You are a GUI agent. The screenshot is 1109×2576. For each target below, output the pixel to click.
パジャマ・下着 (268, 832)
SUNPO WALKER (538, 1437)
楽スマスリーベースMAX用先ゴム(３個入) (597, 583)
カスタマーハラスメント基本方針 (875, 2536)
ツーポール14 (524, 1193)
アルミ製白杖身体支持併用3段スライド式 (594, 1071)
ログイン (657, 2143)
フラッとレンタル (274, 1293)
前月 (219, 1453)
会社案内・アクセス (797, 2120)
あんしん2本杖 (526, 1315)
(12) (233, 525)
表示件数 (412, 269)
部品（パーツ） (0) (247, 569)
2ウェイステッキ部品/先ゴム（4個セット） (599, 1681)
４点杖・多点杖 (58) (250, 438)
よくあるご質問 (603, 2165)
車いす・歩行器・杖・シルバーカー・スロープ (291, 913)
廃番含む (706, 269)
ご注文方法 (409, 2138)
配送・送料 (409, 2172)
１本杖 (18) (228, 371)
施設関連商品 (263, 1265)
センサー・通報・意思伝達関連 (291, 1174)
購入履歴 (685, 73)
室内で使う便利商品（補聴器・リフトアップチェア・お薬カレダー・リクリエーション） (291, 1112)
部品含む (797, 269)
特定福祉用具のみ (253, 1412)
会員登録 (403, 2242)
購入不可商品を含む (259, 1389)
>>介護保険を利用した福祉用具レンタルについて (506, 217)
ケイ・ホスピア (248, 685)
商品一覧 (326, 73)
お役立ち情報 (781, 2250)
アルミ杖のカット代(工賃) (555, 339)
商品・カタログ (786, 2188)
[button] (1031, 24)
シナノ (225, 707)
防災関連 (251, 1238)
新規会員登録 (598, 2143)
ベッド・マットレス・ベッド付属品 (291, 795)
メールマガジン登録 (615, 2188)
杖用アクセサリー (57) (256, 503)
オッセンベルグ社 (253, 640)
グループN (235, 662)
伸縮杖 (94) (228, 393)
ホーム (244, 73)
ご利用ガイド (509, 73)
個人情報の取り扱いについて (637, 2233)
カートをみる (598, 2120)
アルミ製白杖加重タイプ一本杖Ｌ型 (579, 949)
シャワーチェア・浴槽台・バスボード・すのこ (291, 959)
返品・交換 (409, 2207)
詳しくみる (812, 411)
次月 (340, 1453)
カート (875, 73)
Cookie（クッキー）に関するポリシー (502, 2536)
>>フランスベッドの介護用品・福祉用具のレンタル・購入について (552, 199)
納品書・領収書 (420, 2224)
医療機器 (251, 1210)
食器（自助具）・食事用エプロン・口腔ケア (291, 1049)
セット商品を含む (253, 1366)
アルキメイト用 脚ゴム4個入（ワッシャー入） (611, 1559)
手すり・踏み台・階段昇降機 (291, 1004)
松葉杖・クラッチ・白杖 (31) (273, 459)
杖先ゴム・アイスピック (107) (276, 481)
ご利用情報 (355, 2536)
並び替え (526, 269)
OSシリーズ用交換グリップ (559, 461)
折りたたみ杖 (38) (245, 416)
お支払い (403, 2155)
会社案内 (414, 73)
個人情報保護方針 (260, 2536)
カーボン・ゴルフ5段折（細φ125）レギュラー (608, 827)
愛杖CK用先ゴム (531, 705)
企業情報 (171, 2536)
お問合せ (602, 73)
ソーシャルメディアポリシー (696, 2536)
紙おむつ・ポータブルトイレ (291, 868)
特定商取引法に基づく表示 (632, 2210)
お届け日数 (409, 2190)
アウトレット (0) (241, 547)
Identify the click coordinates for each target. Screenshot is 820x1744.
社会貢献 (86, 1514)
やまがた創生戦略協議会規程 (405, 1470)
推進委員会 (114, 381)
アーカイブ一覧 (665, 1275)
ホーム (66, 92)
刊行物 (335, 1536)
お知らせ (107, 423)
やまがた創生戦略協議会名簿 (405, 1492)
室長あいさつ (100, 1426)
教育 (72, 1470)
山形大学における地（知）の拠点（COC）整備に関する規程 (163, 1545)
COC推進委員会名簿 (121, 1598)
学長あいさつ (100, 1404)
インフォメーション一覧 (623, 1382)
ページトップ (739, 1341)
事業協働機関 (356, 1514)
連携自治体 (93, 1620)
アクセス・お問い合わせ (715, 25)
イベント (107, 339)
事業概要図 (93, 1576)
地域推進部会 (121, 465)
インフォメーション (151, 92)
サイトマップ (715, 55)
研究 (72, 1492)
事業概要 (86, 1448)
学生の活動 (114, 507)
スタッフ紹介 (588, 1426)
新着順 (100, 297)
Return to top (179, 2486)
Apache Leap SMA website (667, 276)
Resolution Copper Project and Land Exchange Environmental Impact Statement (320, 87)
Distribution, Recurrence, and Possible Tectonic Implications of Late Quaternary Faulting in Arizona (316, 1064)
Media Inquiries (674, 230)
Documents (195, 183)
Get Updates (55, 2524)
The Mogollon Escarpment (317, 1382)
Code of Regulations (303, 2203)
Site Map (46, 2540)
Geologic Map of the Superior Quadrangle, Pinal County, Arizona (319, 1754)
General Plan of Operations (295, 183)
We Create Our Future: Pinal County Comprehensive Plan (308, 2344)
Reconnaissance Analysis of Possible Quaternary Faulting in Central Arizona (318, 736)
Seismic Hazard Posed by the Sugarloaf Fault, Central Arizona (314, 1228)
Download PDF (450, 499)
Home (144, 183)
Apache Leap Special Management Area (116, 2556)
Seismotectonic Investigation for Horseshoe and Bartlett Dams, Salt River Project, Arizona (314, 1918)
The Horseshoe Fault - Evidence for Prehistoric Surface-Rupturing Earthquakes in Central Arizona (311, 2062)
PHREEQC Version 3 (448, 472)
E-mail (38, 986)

▶ **What to work on**:
In how many lines of the preceding material does the word "Central" occur? Answer with the number only.

▶ **Solution for this problem**:
3